Michael Bay Tells Teenage Mutant Ninja Turtles Fans To Chill Out

We heard you guys loud and clear when we wrote yesterday about Michael Bay's suggestion that the turtles in the upcoming movie he's producing will be teenage ninjas, but not mutants-- they'll be aliens. Comments ranging from "Don't ruin my childhood" to "Michael Bay needs to die already" popped up suggesting that if anyone is going to tweak with the classic Teenage Mutant Ninja Turtles formula, it shouldn't be Bay. He's not directing the upcoming live-action Turtles film, just producing it through his company Platinum Dunes, but by giving that speech on behalf of Nickelodeon, Bay seems to be establishing himself as the face of the project-- and a face that the fans really just want to punch.
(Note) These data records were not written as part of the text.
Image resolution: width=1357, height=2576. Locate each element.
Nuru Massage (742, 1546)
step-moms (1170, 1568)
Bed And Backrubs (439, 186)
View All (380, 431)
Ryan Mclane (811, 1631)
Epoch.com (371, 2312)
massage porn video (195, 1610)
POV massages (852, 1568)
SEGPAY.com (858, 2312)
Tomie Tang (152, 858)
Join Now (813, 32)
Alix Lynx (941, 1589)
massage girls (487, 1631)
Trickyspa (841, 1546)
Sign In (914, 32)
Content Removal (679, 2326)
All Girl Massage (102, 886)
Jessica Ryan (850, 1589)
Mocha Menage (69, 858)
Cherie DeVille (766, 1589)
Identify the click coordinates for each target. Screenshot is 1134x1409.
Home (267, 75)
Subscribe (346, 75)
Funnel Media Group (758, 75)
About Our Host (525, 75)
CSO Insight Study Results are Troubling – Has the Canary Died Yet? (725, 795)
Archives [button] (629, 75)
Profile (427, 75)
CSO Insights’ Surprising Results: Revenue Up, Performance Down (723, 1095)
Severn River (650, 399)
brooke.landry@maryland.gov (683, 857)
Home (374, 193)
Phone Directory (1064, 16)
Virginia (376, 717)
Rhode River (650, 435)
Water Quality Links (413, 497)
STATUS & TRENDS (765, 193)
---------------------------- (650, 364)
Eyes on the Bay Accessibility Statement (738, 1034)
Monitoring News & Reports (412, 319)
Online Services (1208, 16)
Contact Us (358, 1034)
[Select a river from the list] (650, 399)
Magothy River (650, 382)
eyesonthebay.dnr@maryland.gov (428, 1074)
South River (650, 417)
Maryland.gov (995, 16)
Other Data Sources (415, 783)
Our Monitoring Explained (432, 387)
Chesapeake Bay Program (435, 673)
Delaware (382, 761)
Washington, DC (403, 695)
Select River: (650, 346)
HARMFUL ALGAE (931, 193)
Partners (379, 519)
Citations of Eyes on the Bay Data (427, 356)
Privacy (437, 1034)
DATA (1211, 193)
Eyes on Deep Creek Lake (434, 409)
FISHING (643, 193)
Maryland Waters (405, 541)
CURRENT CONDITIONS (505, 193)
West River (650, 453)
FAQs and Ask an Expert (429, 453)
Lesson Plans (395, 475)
But Michael Bay is used to people being mad at him, particularly people on the Internet, and he's responded to all this criticism with a pretty typical, blase and slightly condescending attitude. On his own forums Shoot For The Edit, Bay had this to say to the outraged Turtles fans:

Fans need to take a breath, and chill. They have not read the script. Our team is working closely with one of the original creators of Ninja Turtles to help expand and give a more complex back story. Relax, we are including everything that made you become fans in the first place. We are just building a richer world.

What's not explained here at all, of course, is how building up the original world of the Turtles involves them being aliens, not regular turtles mutated by a toxic ooze. Something tells me that when he says "expand" he means "change for my own purposes." On some level, sure, he's entitled to do that-- he's a successful filmmaker who clearly knows what audiences want to see, and it's not like changing the origin of the Turtles changes their entire story. And yet, he's still not giving a convincing argument for why the change needs to be made at all.

A few posts down from Bay's comment in the forum is the promise, "Michael, I trusted you with Transformers, I trust you with this." For a lot of us, that might be the problem-- the Transformers movies were frequently garish, loud, and aggressively dumb, while the original Turtles series could be clever and all the right kinds of weird. Even if you did trust Bay with the Transformers, do you really want to see him give the Ninja Turtles the same treatment?